-- INSTRUCTION --
Find every line in the entries below that contains the string "screenshot", treating uppercase and lowercase as different, and copy each of those lines.

[START DATA SECTION]

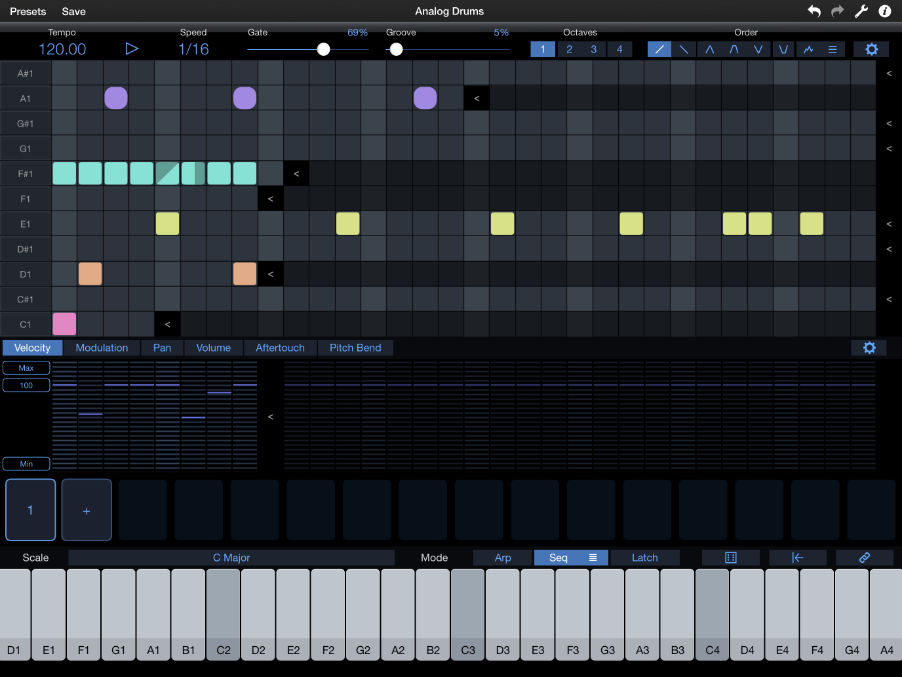
Task: Select the descending order arpeggio direction
Action: 684,48
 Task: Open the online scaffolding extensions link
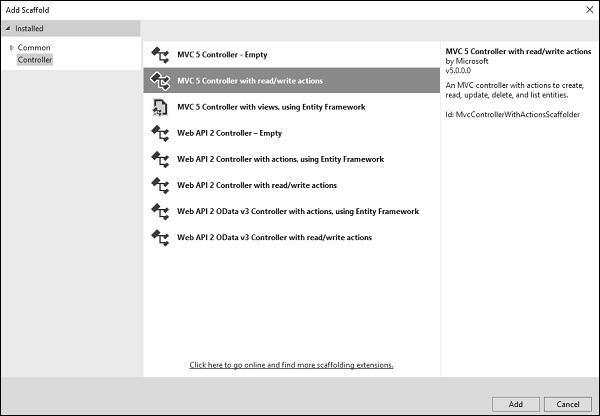point(291,365)
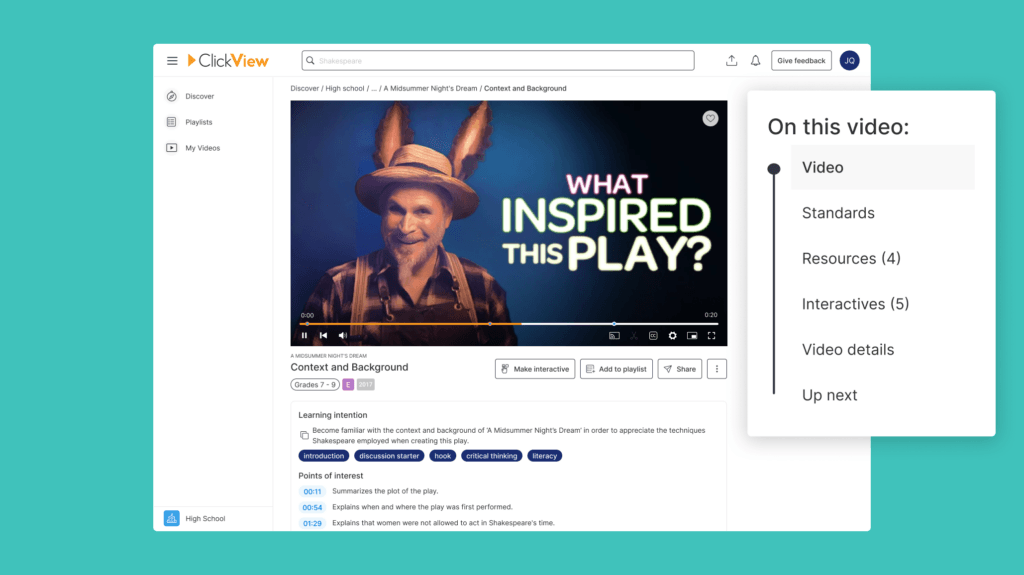Click the upload icon in the header
This screenshot has width=1024, height=575.
pos(732,61)
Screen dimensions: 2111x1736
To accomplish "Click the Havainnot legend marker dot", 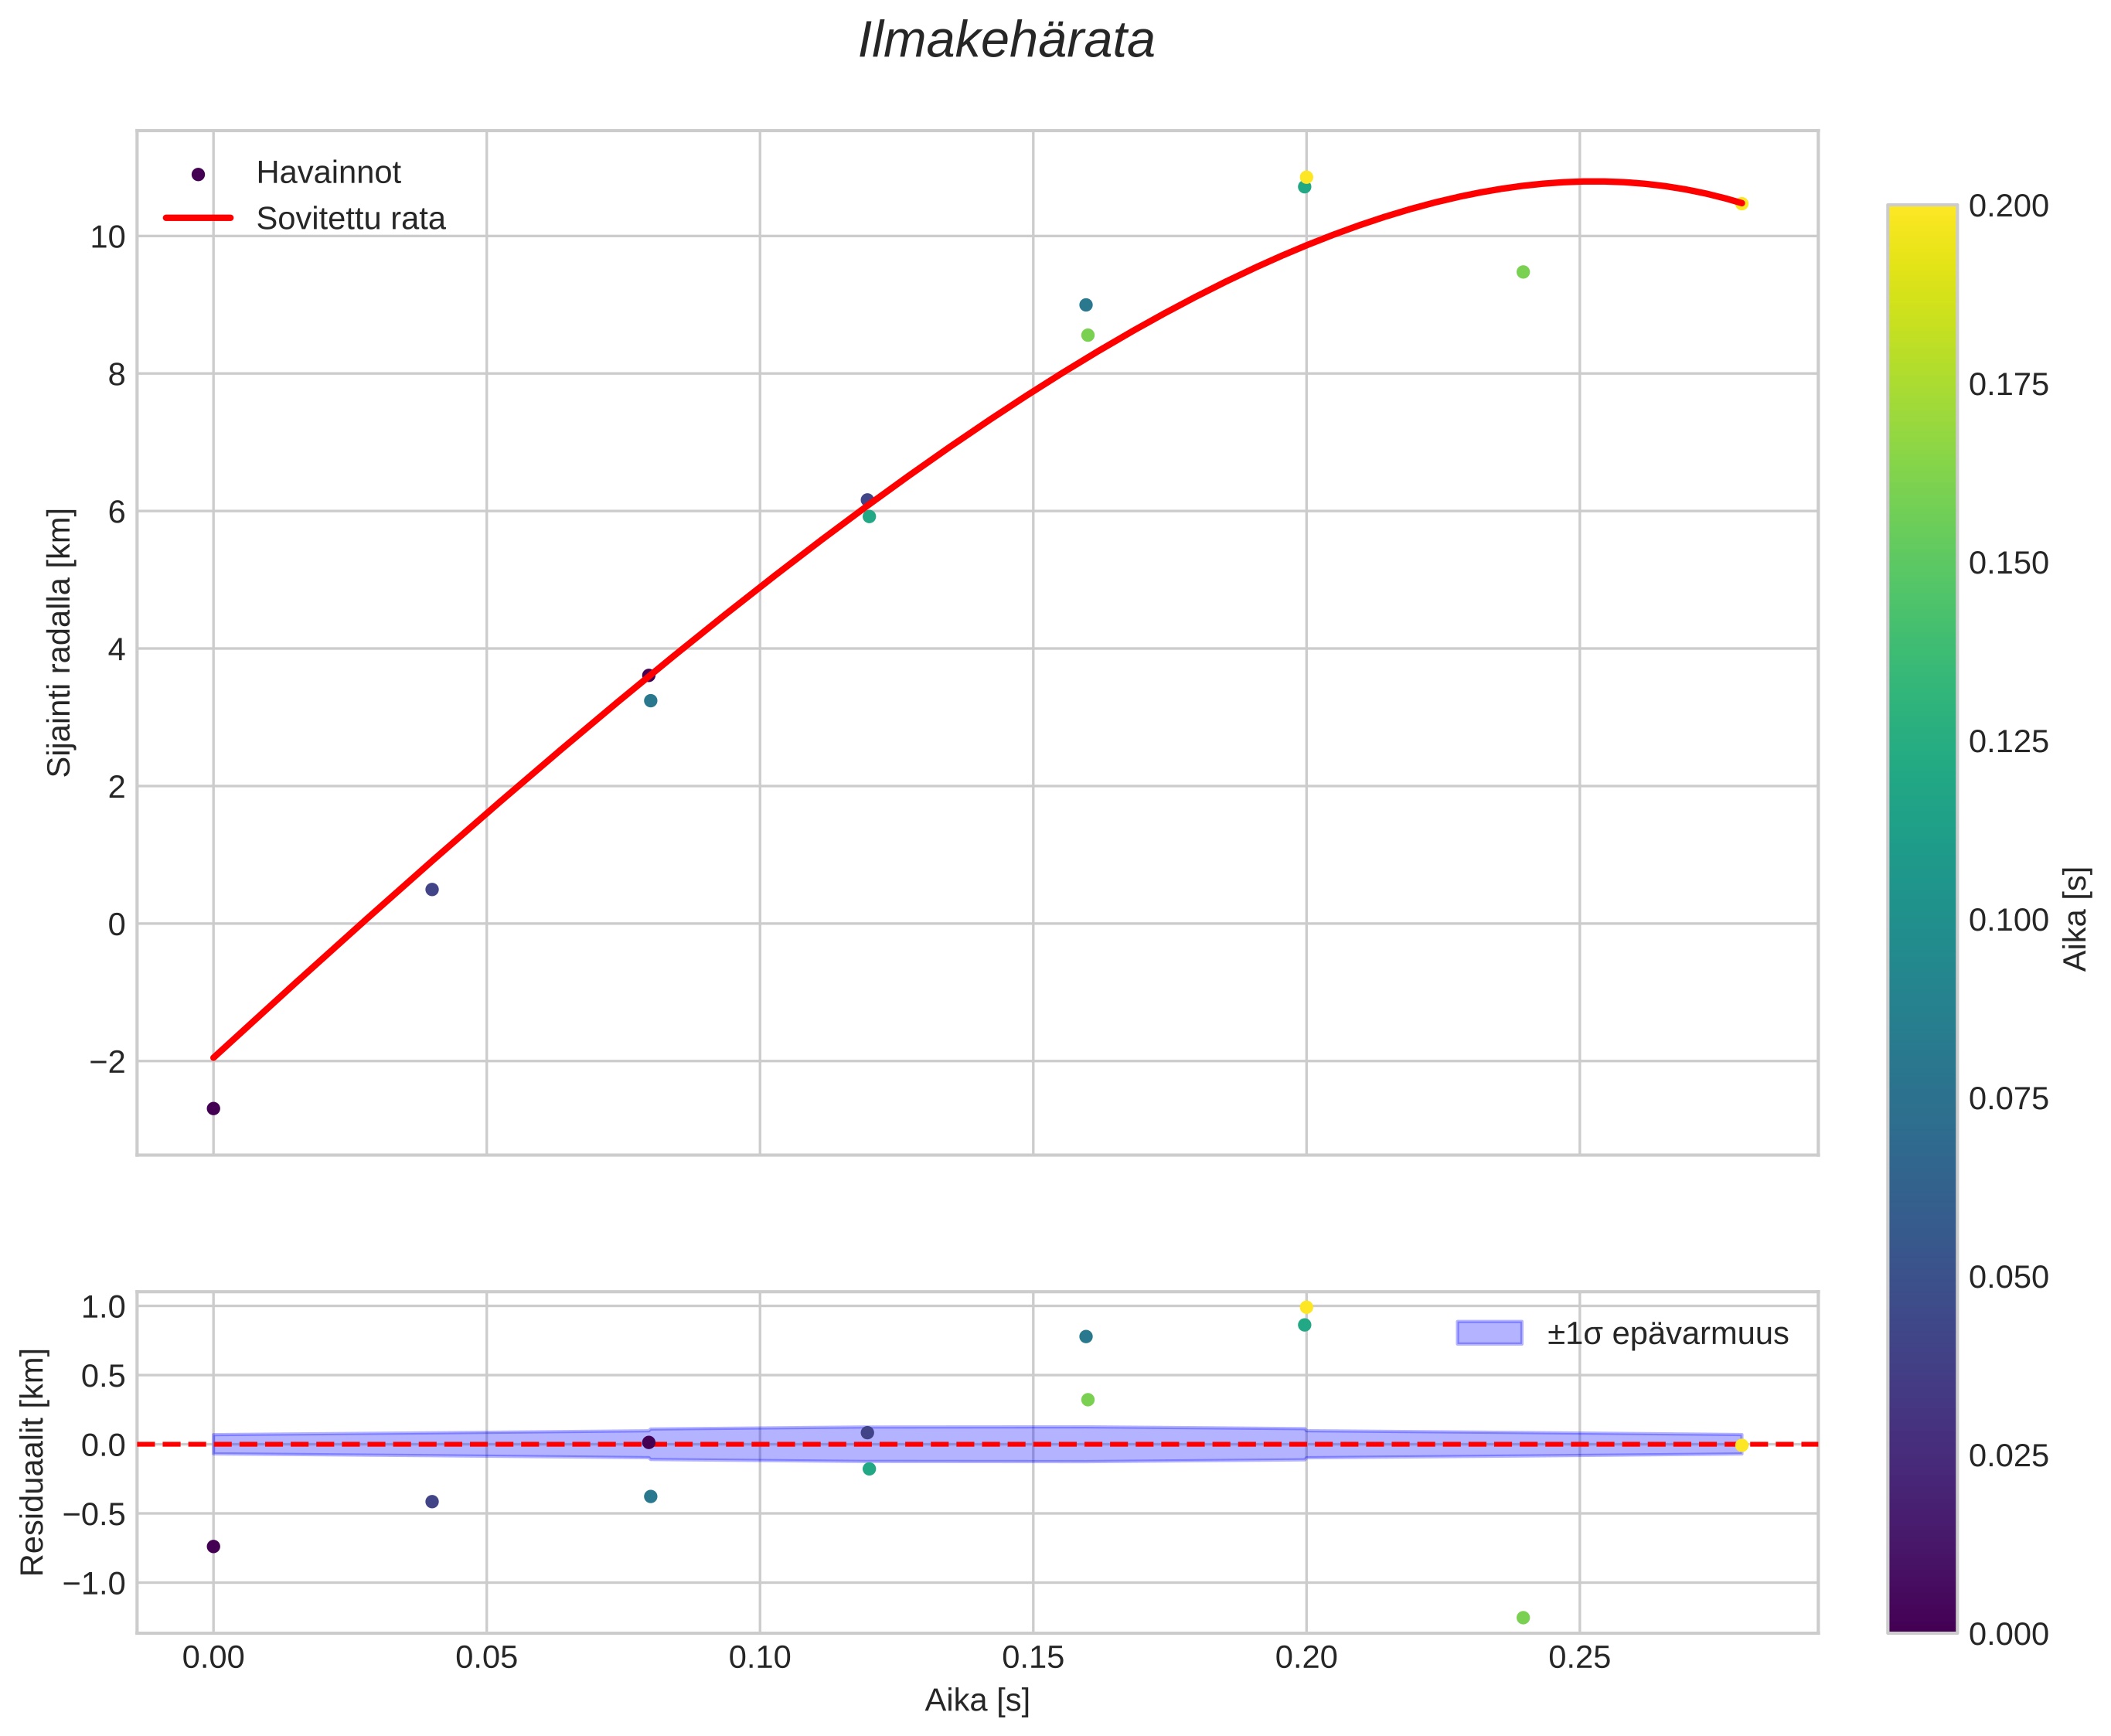I will click(x=198, y=174).
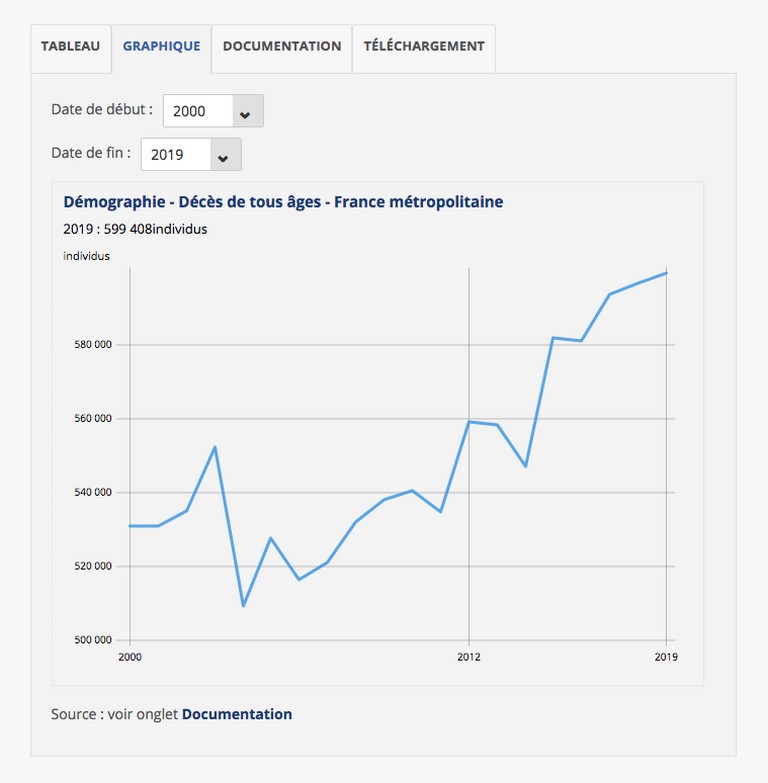Viewport: 768px width, 783px height.
Task: Click the 500 000 label on the y-axis
Action: [93, 640]
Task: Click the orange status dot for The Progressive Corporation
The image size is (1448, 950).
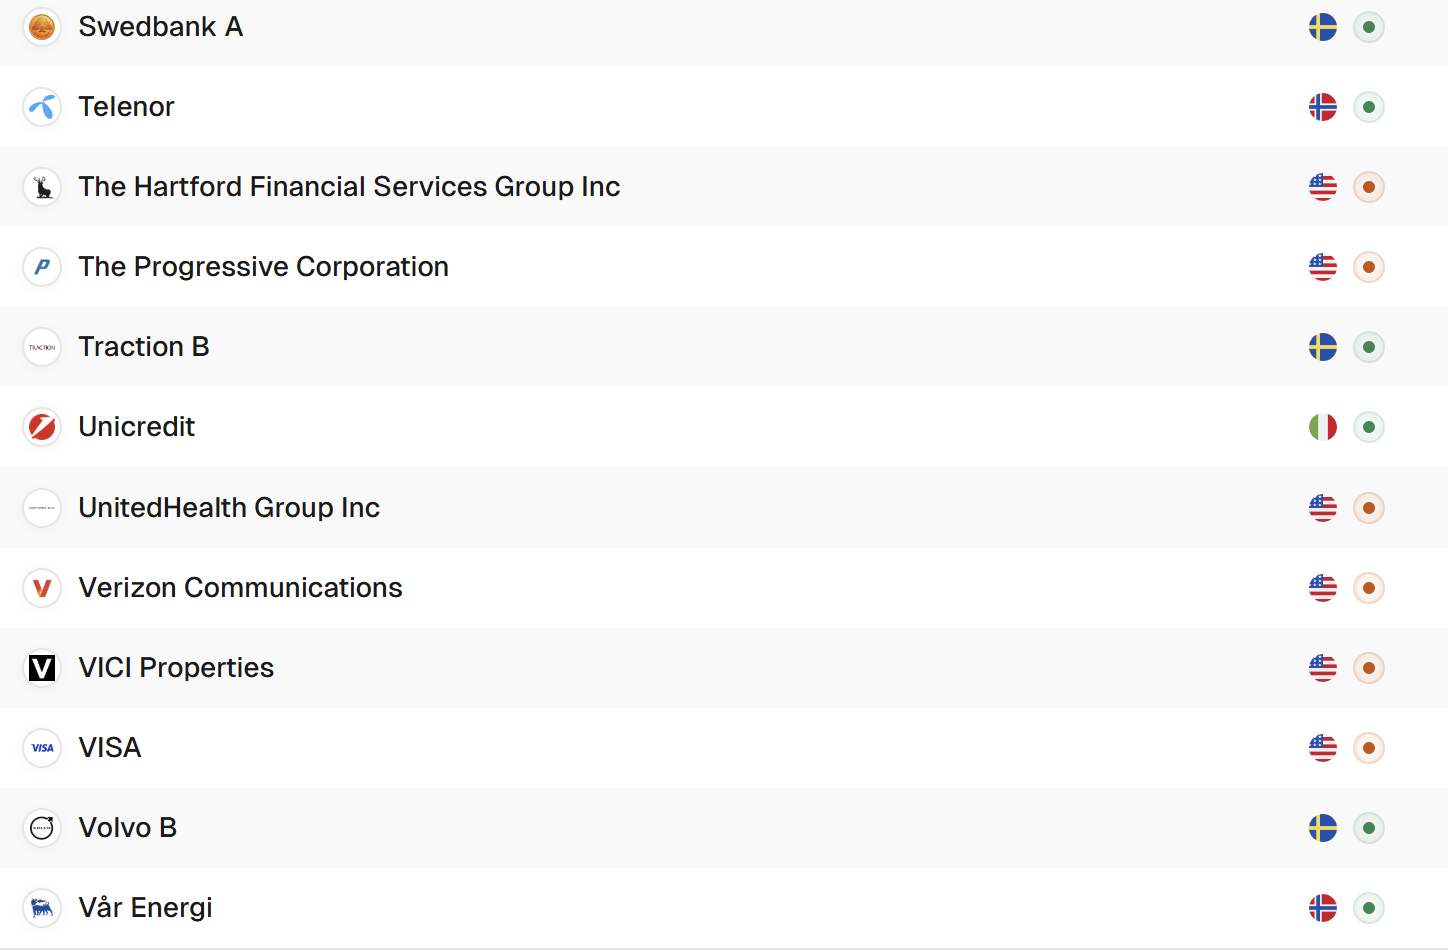Action: click(1369, 267)
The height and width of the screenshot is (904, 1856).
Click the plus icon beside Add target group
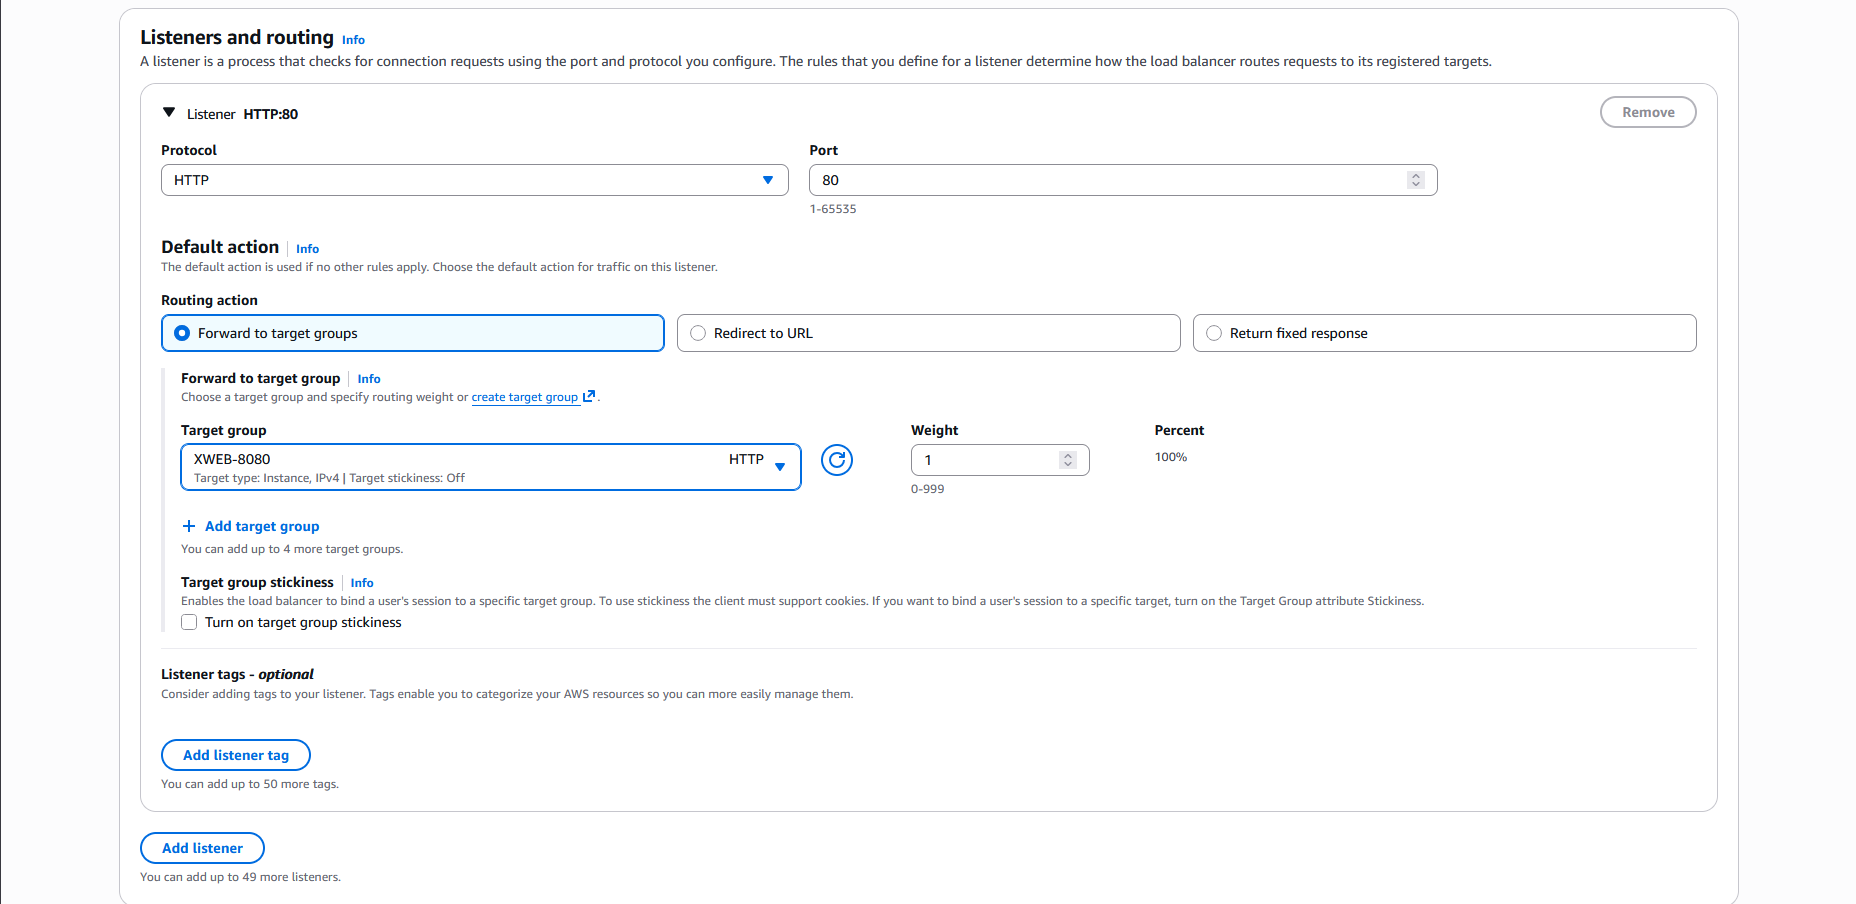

[END DATA SECTION]

-- RESPONSE TO THE EXERCISE --
This screenshot has width=1024, height=575.
The height and width of the screenshot is (904, 1856).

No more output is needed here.